• [INPUT]:

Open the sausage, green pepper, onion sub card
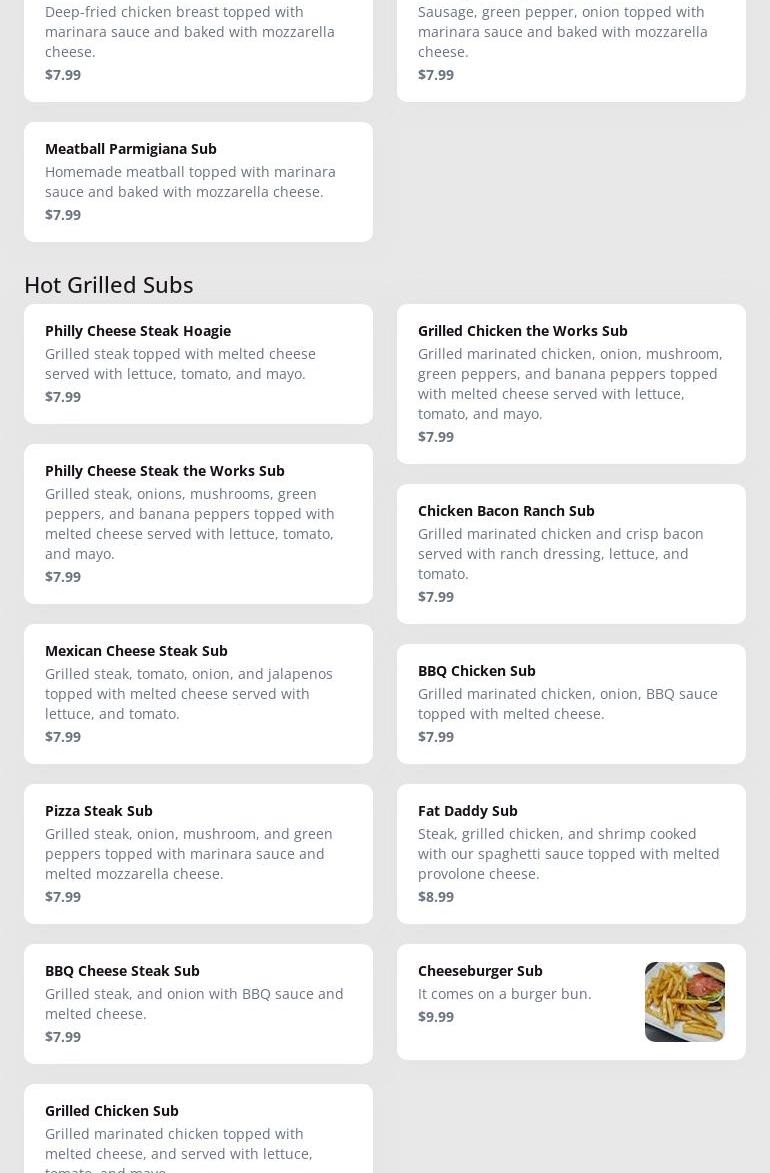tap(571, 51)
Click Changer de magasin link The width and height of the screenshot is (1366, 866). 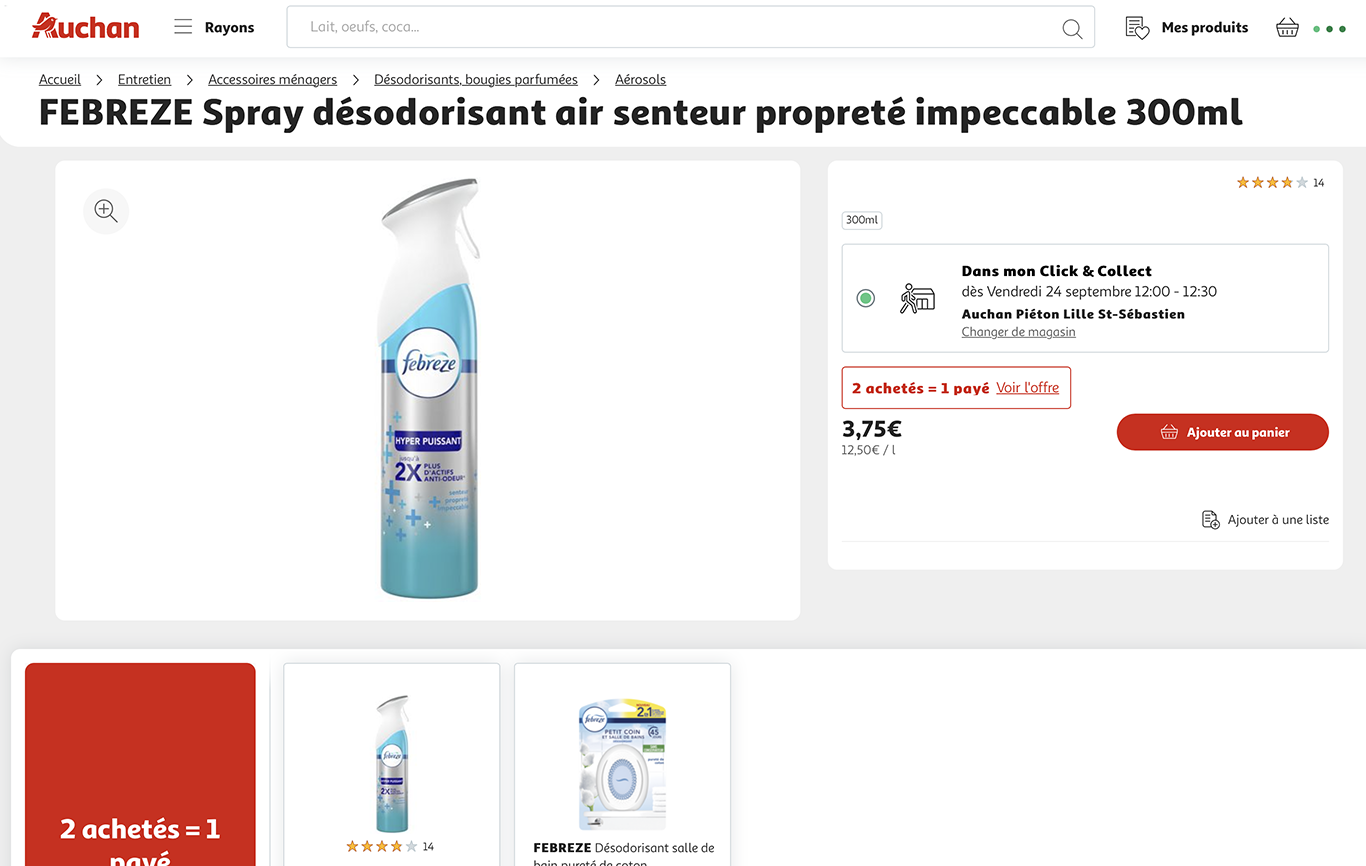(x=1018, y=332)
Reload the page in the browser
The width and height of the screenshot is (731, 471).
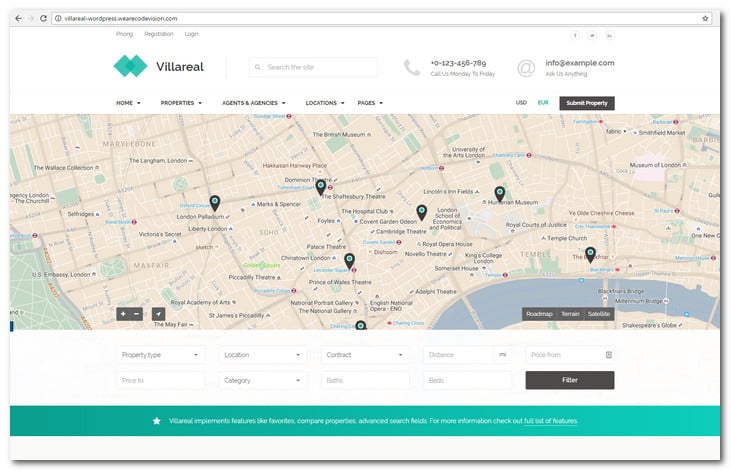[x=43, y=18]
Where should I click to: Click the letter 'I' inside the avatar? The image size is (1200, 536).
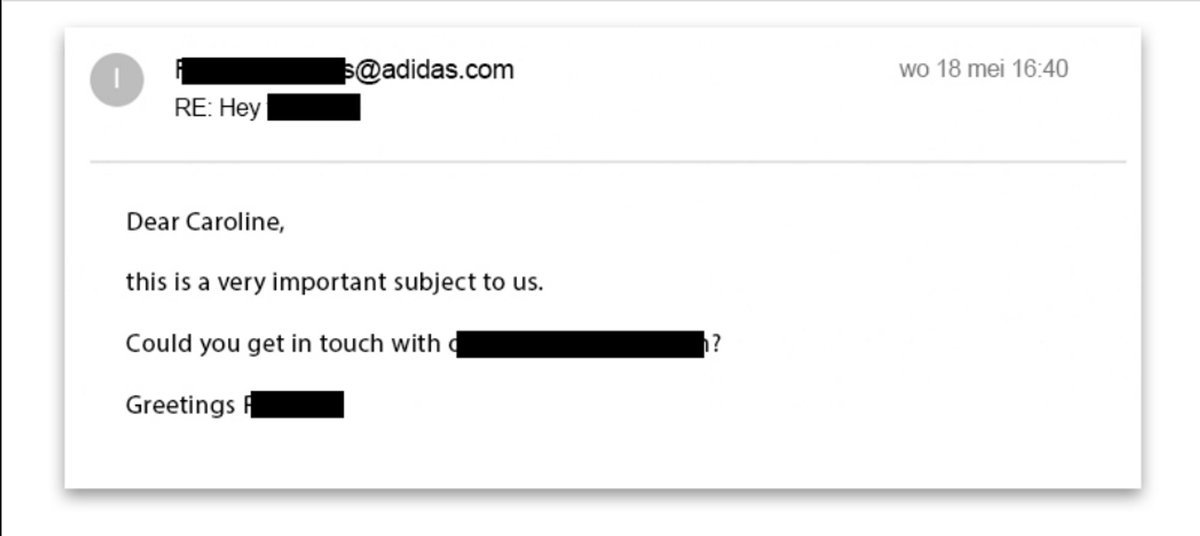click(117, 80)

• [TASK REQUIREMENTS]:
Output nothing but the lines from the line with "Where should I" through the last line of the material above, please, word for word and without the pictures.

• [OUTPUT]:
Where should I click to: Click the letter 'I' inside the avatar? The image size is (1200, 536).
click(117, 80)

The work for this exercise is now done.